* _Instructions for the task_
Output only the lines from the start of the entries through the line holding "Task: Copy the Master Key value". Each line must match the original exactly.

* _Entries provided_
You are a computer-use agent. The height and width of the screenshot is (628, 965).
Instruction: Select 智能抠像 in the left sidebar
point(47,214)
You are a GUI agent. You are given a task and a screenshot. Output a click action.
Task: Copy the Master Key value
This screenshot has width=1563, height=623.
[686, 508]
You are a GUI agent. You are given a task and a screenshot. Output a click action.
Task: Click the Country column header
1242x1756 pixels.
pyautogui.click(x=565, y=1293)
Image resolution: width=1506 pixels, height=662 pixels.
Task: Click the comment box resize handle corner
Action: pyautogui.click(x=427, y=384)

* _Result for this task_
You are a computer-use agent. The height and width of the screenshot is (628, 965).
Instruction: Select 智能抠像 in the left sidebar
point(47,214)
You are a GUI agent. You are given a task and a screenshot. Output a click action.
Task: Copy the Master Key value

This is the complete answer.